Thanks Stu!  I agree.. I need to cover up that gap. Need the hardscape to be quite strong as I am keen to keep minimal plants in it.


----------



## PARAGUAY (13 Mar 2016)

Great layout and nice stone ,two small carpet plants would really set this off


----------



## Worshiper (13 Mar 2016)

Thanx Paraguay. Any easy carpet plant suggestions that would work for this sort of layout? 
I have some HC cuba and eleocharis parvula that I may add to it to soften the rock work.


----------



## Stu Worrall (13 Mar 2016)

Both of those would work great


----------



## Worshiper (13 Mar 2016)

Thank you guys. I appreciate the help!


----------



## Konrad Michalski (14 Mar 2016)

Worshiper said:


> Thanx Paraguay. Any easy carpet plant suggestions that would work for this sort of layout?
> I have some HC cuba and eleocharis parvula that I may add to it to soften the rock work.

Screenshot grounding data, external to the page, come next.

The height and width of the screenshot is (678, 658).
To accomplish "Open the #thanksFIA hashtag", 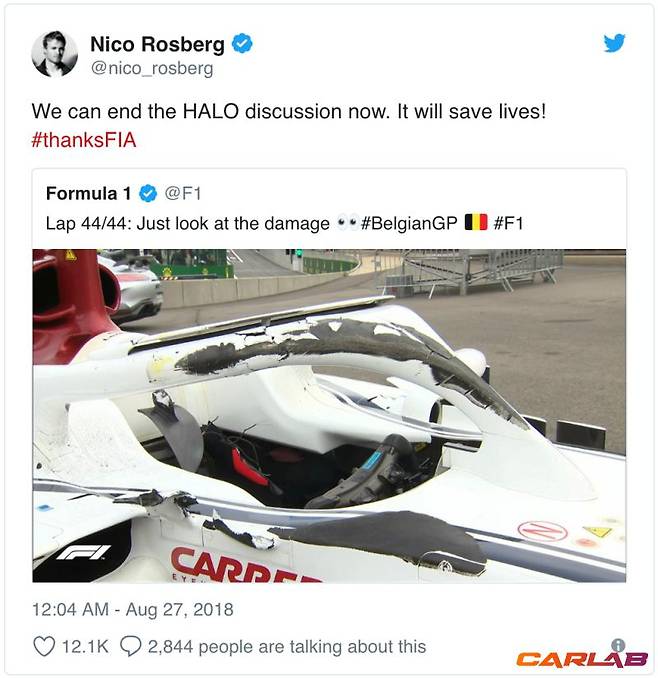I will [x=84, y=140].
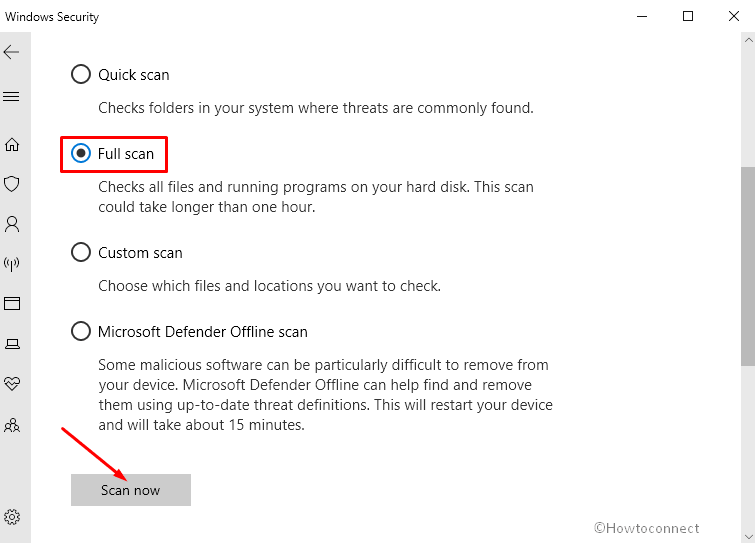Open Device performance & health heart icon

coord(12,384)
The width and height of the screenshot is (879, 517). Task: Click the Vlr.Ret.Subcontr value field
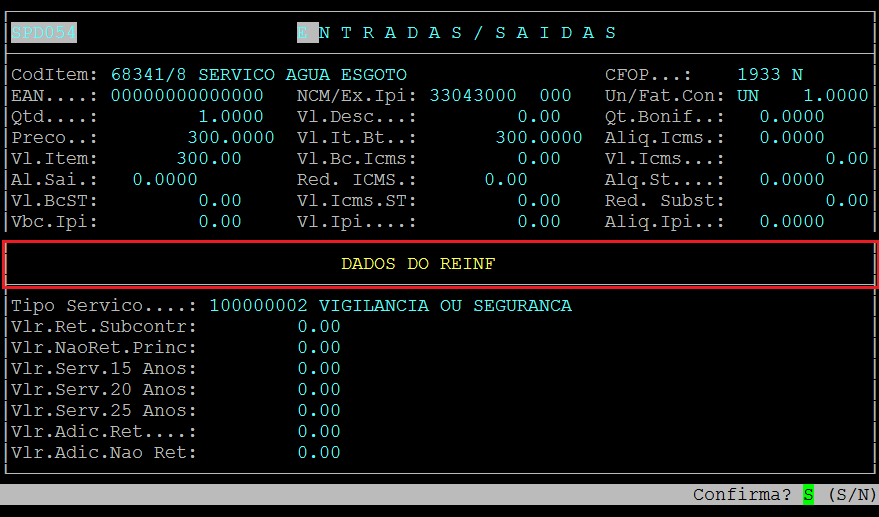(319, 327)
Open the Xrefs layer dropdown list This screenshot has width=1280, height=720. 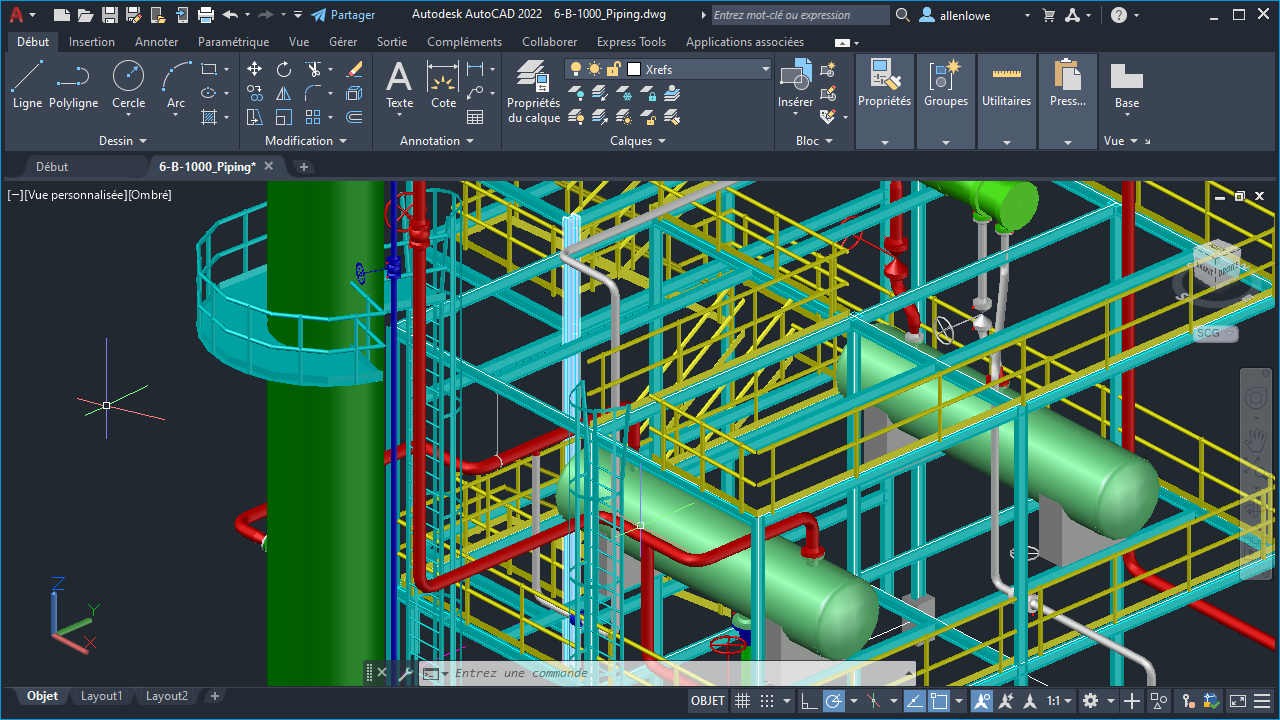click(766, 69)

I'm not sure about HC as it needs fair amount of lighting and it's definitely not the easiest plant to deal with. Monte Carlo would be a lot easier as it is much more mistakes forgiving. Just my thoughts though.


----------



## Worshiper (15 Mar 2016)

Thanks Konrad. I already had some HC so I put that at the back.. I will need to buy some MC for the front so will see which does better


----------



## Worshiper (24 Mar 2016)

So listening to


Stu Worrall said:


> Looks very nice. Smash that big right stone with a hammer and use the shards to build up the front edges. That gap on the front left needs some smaller ones fitting in



The stones didnt break the way I wanted them to so made a few more changes to the layout .
I am happy with it - added some left over hairgrass and HC on lava rock that almost died due to my neglect!.

Hope the pic attaches to this post so you guys can see and suggest changes.


----------



## Greenfinger2 (25 Mar 2016)

Hi Worshiper Its starting to come together now Nice rock work


----------



## Worshiper (25 Mar 2016)

Thanks Greenfinger2..


----------